Kontra
Terorisme dengan Pancasila
Oleh:
Yudi Latif
Aksi keji
terorisme kembali meledak di tengah kita. Seperti biasa, pemuka politik dan
masyarakat muncul melancarkan kecaman untuk kemudian tak berkutik hingga teror
kembali terjadi. Sesungguhnya terorisme adalah gejala permukaan dari kelalaian
bangsa ini dalam mengaktualisasikan nilai-nilai Pancasila. Seluruh teori sosial
tentang terorisme bisa diringkas premis-premisnya ke dalam lima prinsip
Pancasila.
Pertama,
terorisme itu mencerminkan kemiskinan kehidupan keagamaan. Semangat ketuhanan
dikembangkan tanpa keadaban nilai-nilai kasih sayang (rahman-rahim) yang jadi
kaidah emas semua agama. Modus beragama yang berhenti sebagai pemujaan
eksterioritas formalisme peribadatan, tanpa kesanggupan menggali interioritas
nilai spiritualitas dan moralitas hanya berselancar di permukaan gelombang
bahaya. Tanpa menyelam di kedalaman pengalaman spiritual, keberagamaan menjadi
mandul, kering, dan keras. Agama yang seharusnya membantu manusia untuk
menyuburkan rasa kesucian, kasih sayang, dan perlindungan justru acap memantulkan
rasa keputusasaan dan kekerasan dalam bentuk terorisme, permusuhan, dan
intoleransi.
Kedua,
terorisme mencerminkan relasi kemanusiaan pada tingkat global yang mengabaikan
hak-hak asasi manusia, rasa keadilan, dan keadaban. Globalisasi, selain memberi
kemudahan bagi pemenuhan kebutuhan dan relasi antarmanusia, juga menciptakan
ketidakadilan distributif dan tercerabutnya manusia dari akar eksistensinya.
Dalam
pandangan Juergen Habermas, fundamentalisme-terorisme adalah reaksi terhadap
kegagalan sekularisasi dan ekstensifikasi rasionalitas instrumental atas dunia
kehidupan (Lebenswelt), yang membuat banyak komunitas tercerabut dari akar
kehidupan tradisionalnya. Fundamentalisme sebagai basis terorisme bukanlah
gerak kembali yang sederhana kepada cara yang pramodern dalam memahami agama,
melainkan lebih sebagai respons panik dan gagap menghadapi modernitas dan
globalisasi. Kepanikan ini ditandai resistensi diri terhadap prinsip kehidupan
global, yang termanifestasi dalam sikap religius yang menutup komunikasi dengan
dunia kehidupan, yang melahirkan kekerasan dalam wujud teror.
Ketiga,
terorisme itu mencerminkan pelumpuhan kapasitas kewargaan untuk menjalin
persatuan dalam keragaman. Studi- studi sosiologi agama menunjukkan
fundamentalisme sebagai akar terorisme mudah melanda pribadi-pribadi dengan
ruang pergaulan yang tertutup dan homogen. Isolasi sosial cenderung memandang
kebaruan dan perbedaan sebagai ancaman, yang melahirkan mekanisme defensif
melalui konsolidasi dan politisasi identitas.
Bagi
Indonesia, fundamentalisme ini mencerminkan adanya patologi dalam relasi
kebangsaan. Politisasi suku, agama, ras, dan antargolongan (SARA) secara
berlebihan di masa lalu membuat ekspresi dan wacana perbedaan menjadi tabu.
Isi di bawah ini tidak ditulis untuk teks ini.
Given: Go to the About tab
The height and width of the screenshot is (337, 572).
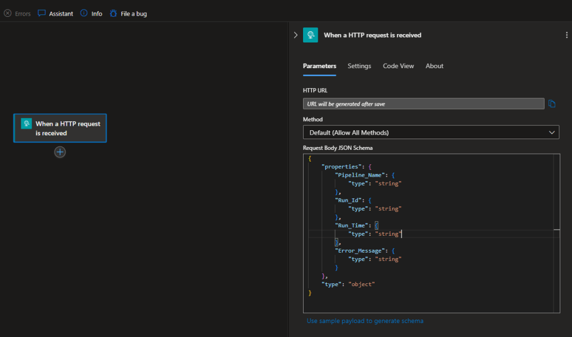Looking at the screenshot, I should pyautogui.click(x=434, y=66).
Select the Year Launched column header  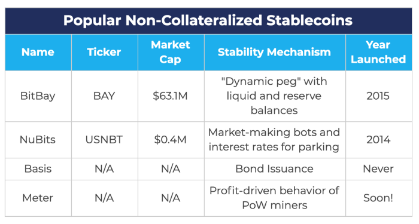[x=378, y=52]
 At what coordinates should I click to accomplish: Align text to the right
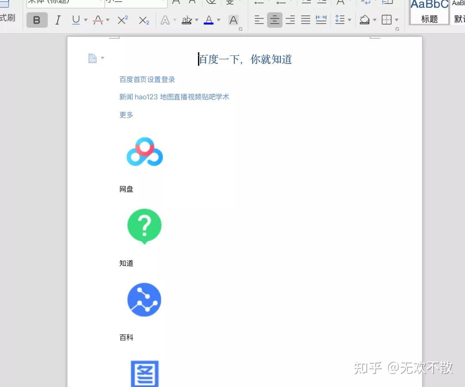(290, 20)
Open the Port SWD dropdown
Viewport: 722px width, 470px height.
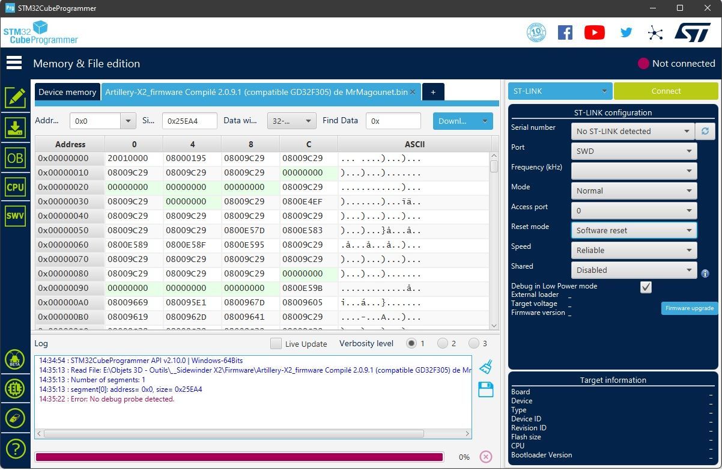(x=634, y=151)
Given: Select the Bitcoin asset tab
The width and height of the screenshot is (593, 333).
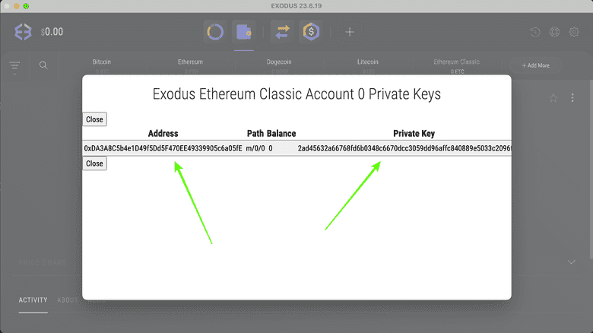Looking at the screenshot, I should click(x=103, y=62).
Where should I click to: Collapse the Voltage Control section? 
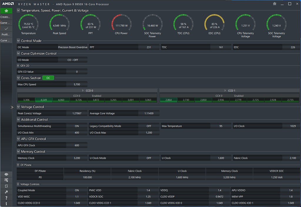(19, 107)
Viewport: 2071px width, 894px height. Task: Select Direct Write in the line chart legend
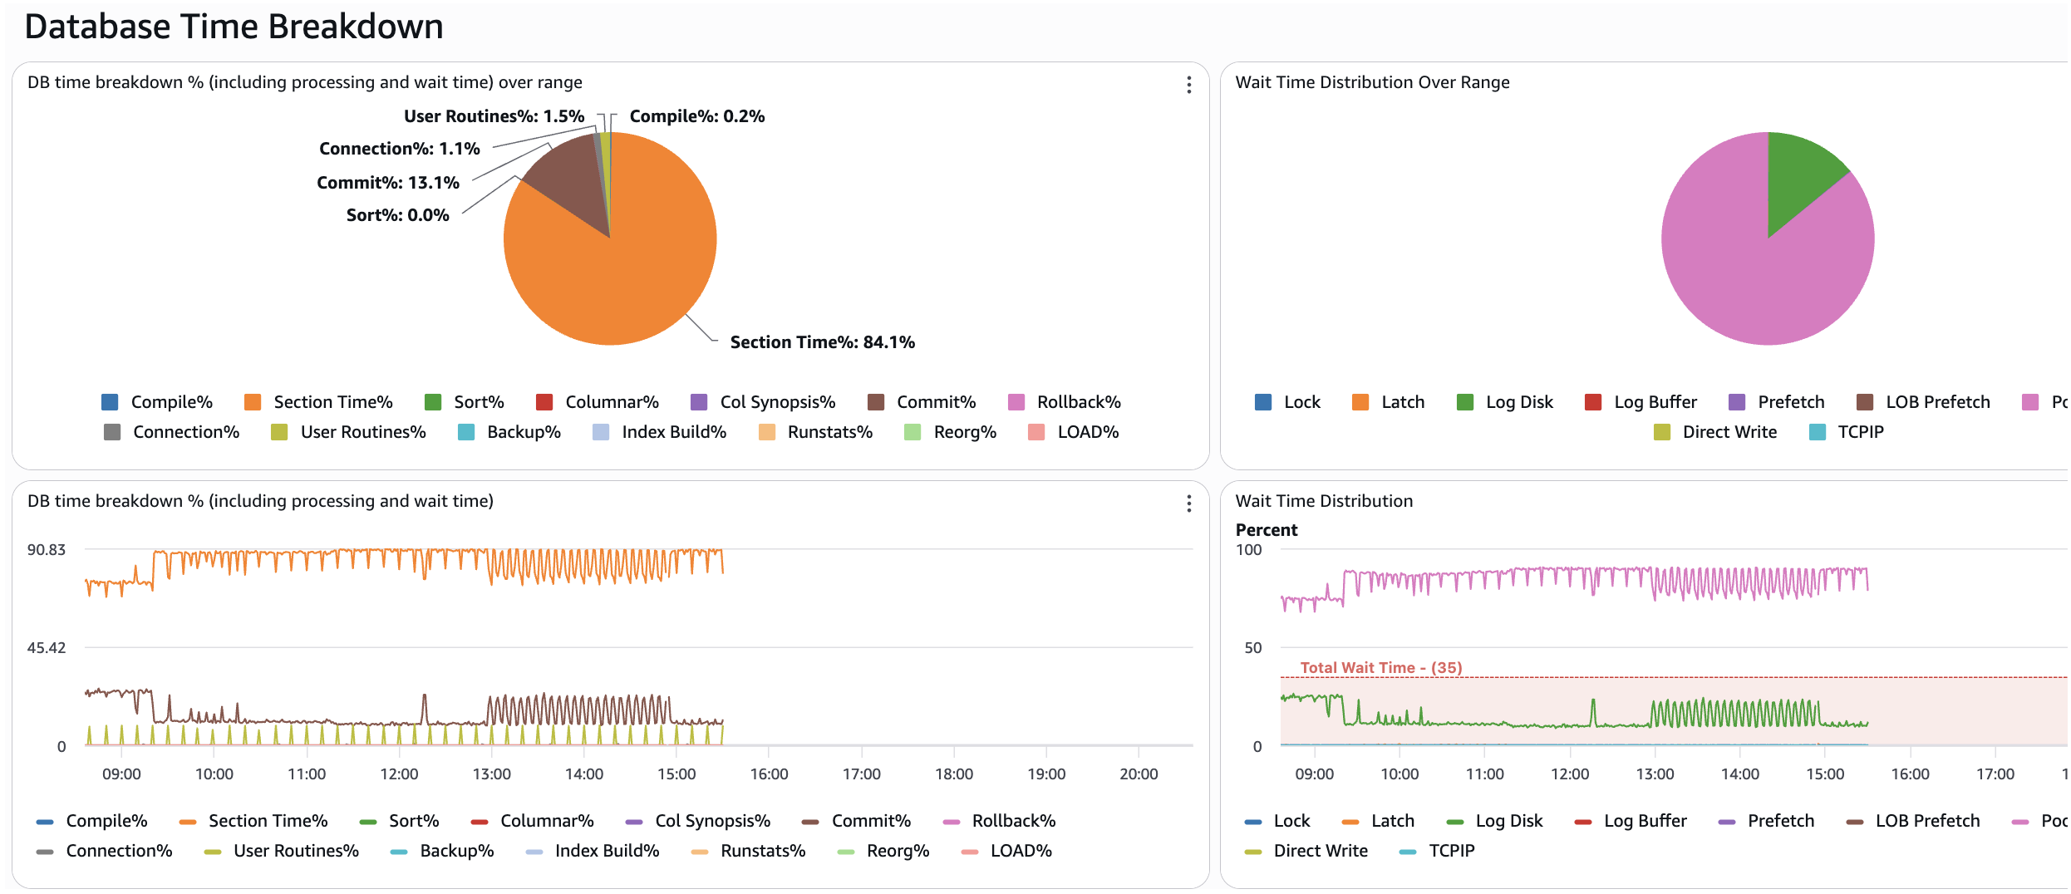[x=1320, y=851]
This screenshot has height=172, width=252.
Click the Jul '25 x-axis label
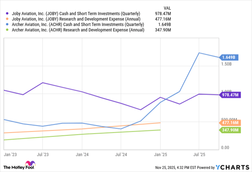point(199,154)
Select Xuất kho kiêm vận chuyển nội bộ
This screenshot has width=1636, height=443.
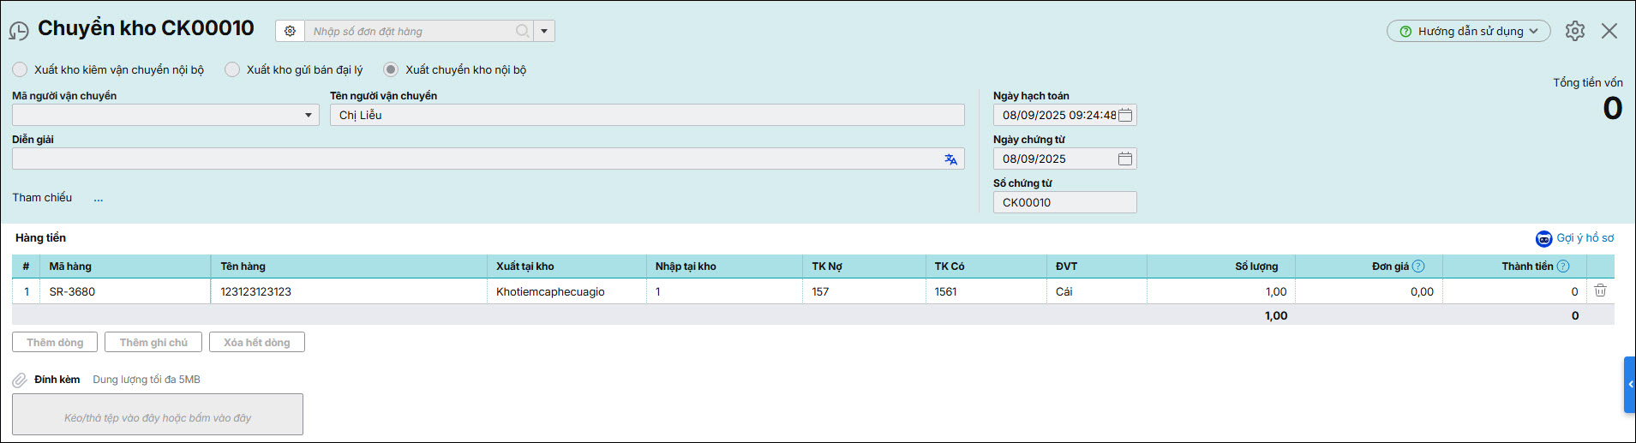click(x=20, y=69)
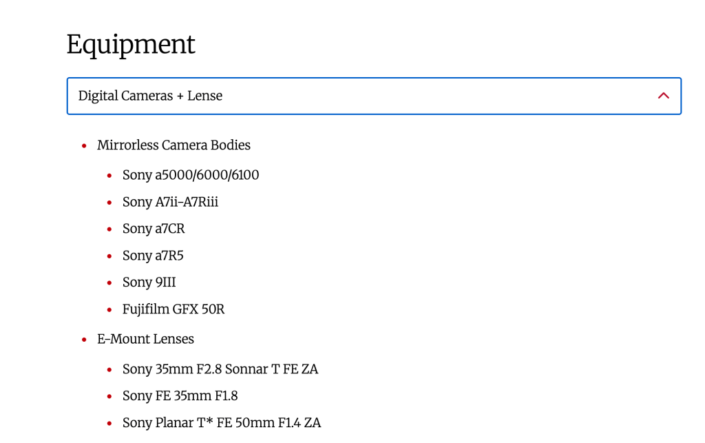Click the bullet beside Mirrorless Camera Bodies
The image size is (705, 443).
(x=83, y=145)
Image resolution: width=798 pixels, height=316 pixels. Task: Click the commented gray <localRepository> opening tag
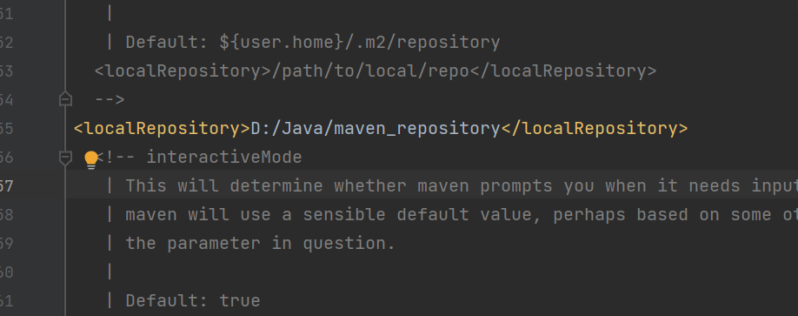(x=183, y=71)

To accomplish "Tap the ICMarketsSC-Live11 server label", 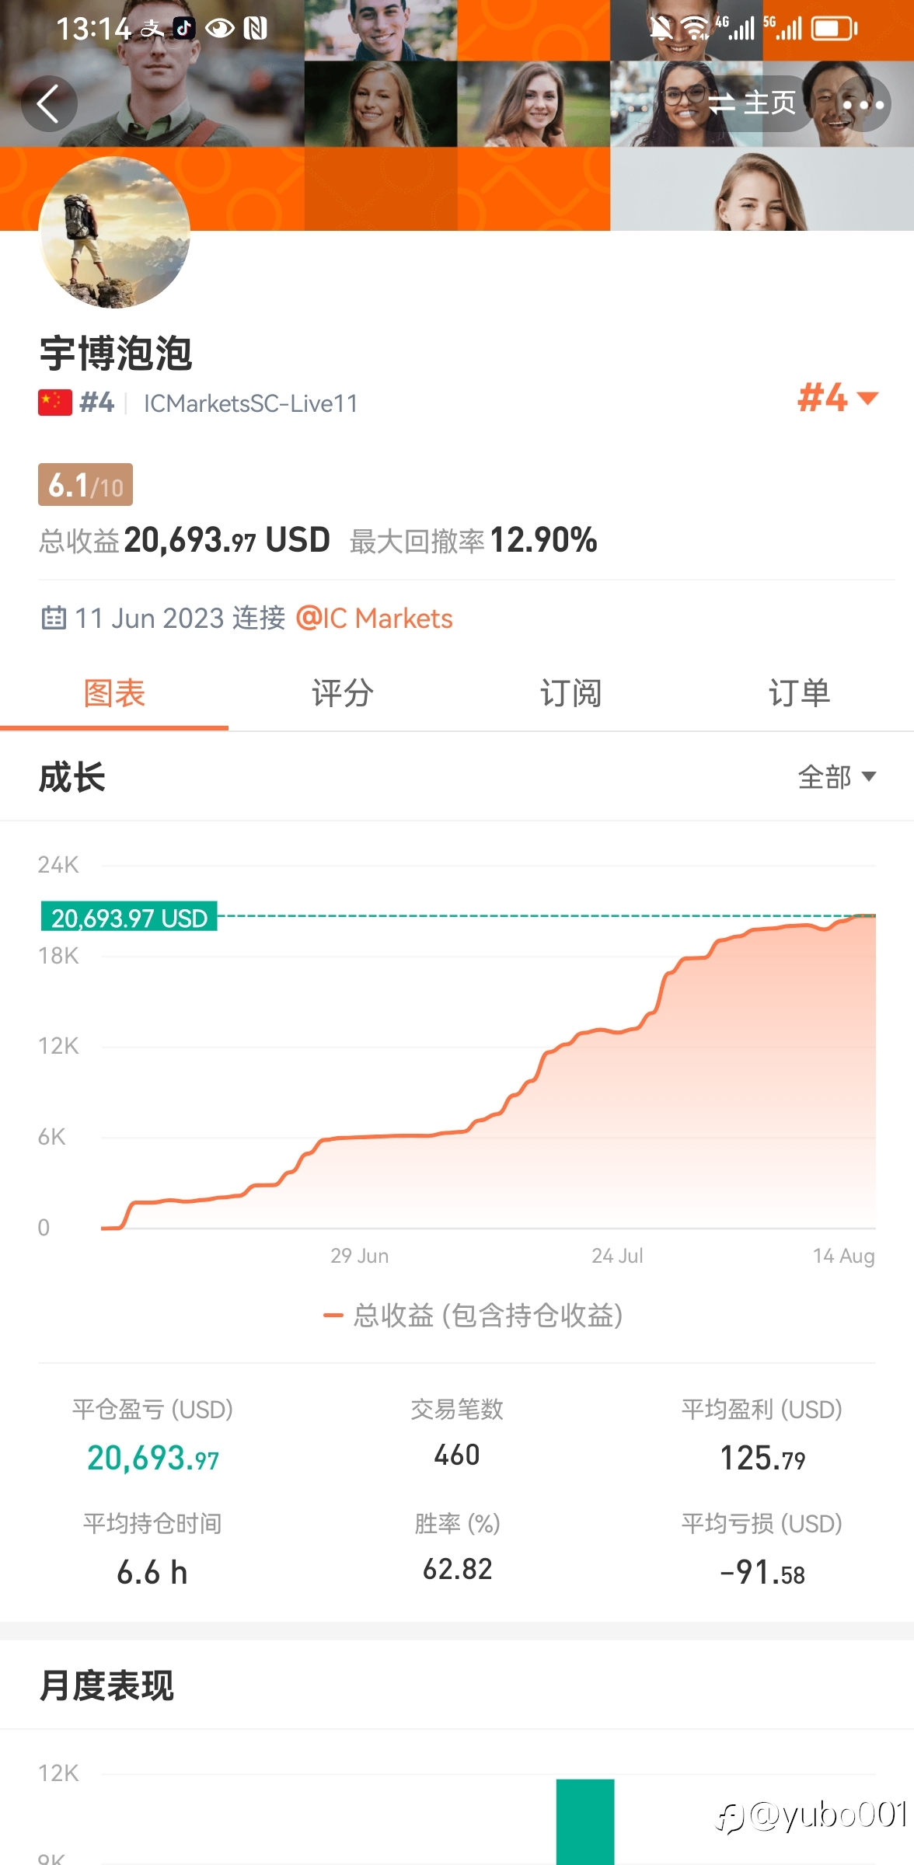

Akibatnya, sebagian besar warga hidup dalam kepompong budaya (SARA) yang
relatif seragam dengan mengembangkan sikap hidup monokultural. Padahal, bangsa
Indonesia sebagai masyarakat plural mestinya mengembangkan sikap hidup
multikultural, yang membudayakan warga untuk mengembangkan penyerbukan silang
budaya dan pergaulan lintas budaya.
Keempat,
terorisme itu mencerminkan penyimpangan dalam pelaksanaan kedaulatan rakyat.
Dalam visi demokrasi permusyawaratan, demokrasi memperoleh kesejatiannya dalam
penguatan daulat rakyat ketika kebebasan politik berkelindan dengan kesetaraan
ekonomi, yang menghidupkan persaudaraan dalam kerangka ”musyawarah-mufakat”.
Dalam prinsip musyawarah-mufakat, keputusan tidak didikte oleh golongan
mayoritas (mayorokrasi) atau kekuatan minoritas elite politik dan pengusaha
(minorokrasi), tetapi dipimpin oleh hikmat/kebijaksanaan yang memuliakan daya-daya
rasionalitas deliberatif dan kearifan warga.
Dalam
praktiknya, sifat demokrasi permusyawaratan yang bersifat egaliter, imparsial,
dan inklusif itu tersisihkan oleh pengadopsian nilai-nilai demokrasi liberal,
yang membuat banyak komunitas tidak memiliki akses ke dalam proses pengambilan
keputusan formal. Kelompok-kelompok terpinggirkan dari gelanggang politik resmi
inilah yang kemudian menjadi penonton agresif, yang merasa perlu ”berteriak”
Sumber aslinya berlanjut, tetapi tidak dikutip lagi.